15 min longboat ride from the National Park office.
All year daily 14.
Racer Cave: All year daily by appointment.
Lagang Cave: All year daily by appointment.
Per Person MYR 65.
Racer Cave: Per Person MYR 165.
Lagang Cave: Per Person MYR 160.
|Light:||partly electrically lit, bring torch|
D=2.5 h, Max=12.
Racer Cave: Max=3, MinAge=12.
Lagang Cave: Max=3, MinAge=12.
|Address:||Gunung Mulu National Park, Borsarmulu Park Management Sdn Bhd, No 11, Pekan Mulu, Mulu, 98070, Sarawak, Tel: +6085-792-600/601/602/603, Fax: +6085-792-605. E-mail:|
|As far as we know this information was accurate when it was published (see years in brackets), but may have changed since then.
Please check rates and details directly with the companies in question if you need more recent info.
|1984||cave discovered by Simon Lagang.|
Lagang Cave is named after the caver Simon Lagang. Currently it is one of the smallest caves in the park, only four kilometer long, but there is the idea that it is connected to the Clearwater. Research is still in progress. The cave is reached by a short boat ride up the Melinau, a 10-20 minute walk through the rainforest and a climb up the steps to the cave entrance. Sturdy walking shoes and a torch are necessary for all tours, we recommend a helmet with headlight.
The cave is used as a show cave, the youngest show cave of the park. It was developed with an elevated wooden plank walk with railings and electric light. But it seems the management decided to use it as a no-light cave instead, so the light is turned off except for some special locations. The show cave tour, which is suitable for anyone, is called Fastlane or Fastlane Cave. It is much less frequented than the other show caves and the tour is rather short. A short ride on the river, a short walk through the jungle, and a short cave tour. The number of participants per tour is restricted, though it seems there are discrepancies about the exact number. Most sources say 12, but the official website say 6, so we guess they lately reduced the number.
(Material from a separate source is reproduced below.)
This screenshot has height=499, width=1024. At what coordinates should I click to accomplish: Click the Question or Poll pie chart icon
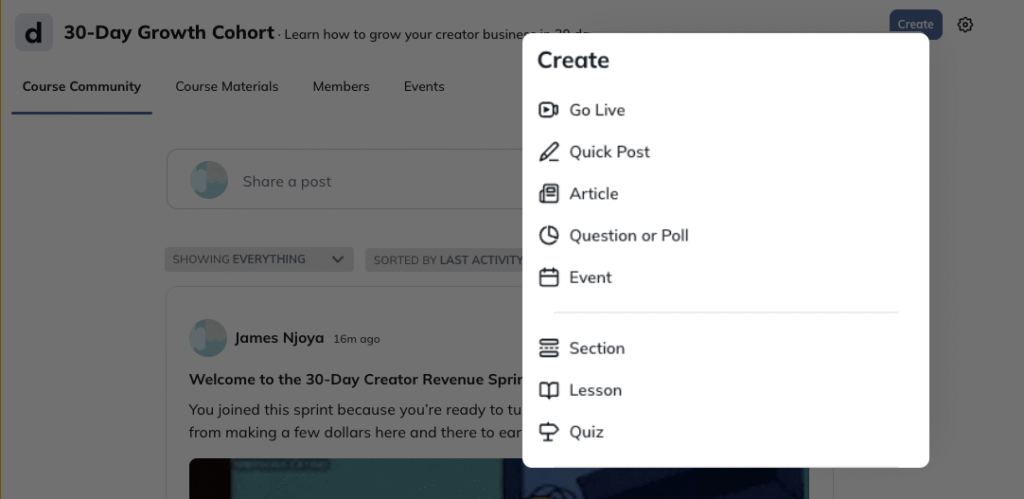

Nevertheless the tour is quite interesting and the cave shows some of the most beautiful speleothems of the park. Really special are the so called shower heads, circular stalagmites which formed around a hole in the ceiling. Unlike normal stalagmites they have this huge hole in the middle where during the rain season enormous amounts of water flow. So it does not only look like a shower head, it also works like one. Obviously they could be seen in any cave, but as the groups are rather small, there is much time and freedom to observe interesting stuff. The cave also has snakes, bats, birds, and insects of exceptional size. The non-poisonous racer snakes sit waiting to catch a bat flying by. White crabs (Cerberusa caeca) in the shallow pools of water are true troglobionts, like the cave crickets with their long antennae. The cave animals can only be observed as there is no electric light.
For visitors which are interest to do cave trekking, there are two tours offered in this cave. The first is called Racer Cave (named after the racer sbakes) and includes climbing and even pulling oneself up on rope over a 2 m high ledge. The say "this cave requires some upper body strength", which was criticised by some visitors. Definitely a worthwhile tour but physical fitness and equipment are necessary. The other is simply called Lagang Cave and does not include climbing. Nevertheless it is necessary to to walk on uneven ground and rocks, stoop and crawl. If you see online reviews for one of those tours, be aware that they are all in the same cave and many visitors mix up the tours. As a result its hard to determine which of the three tours is actually reviewed.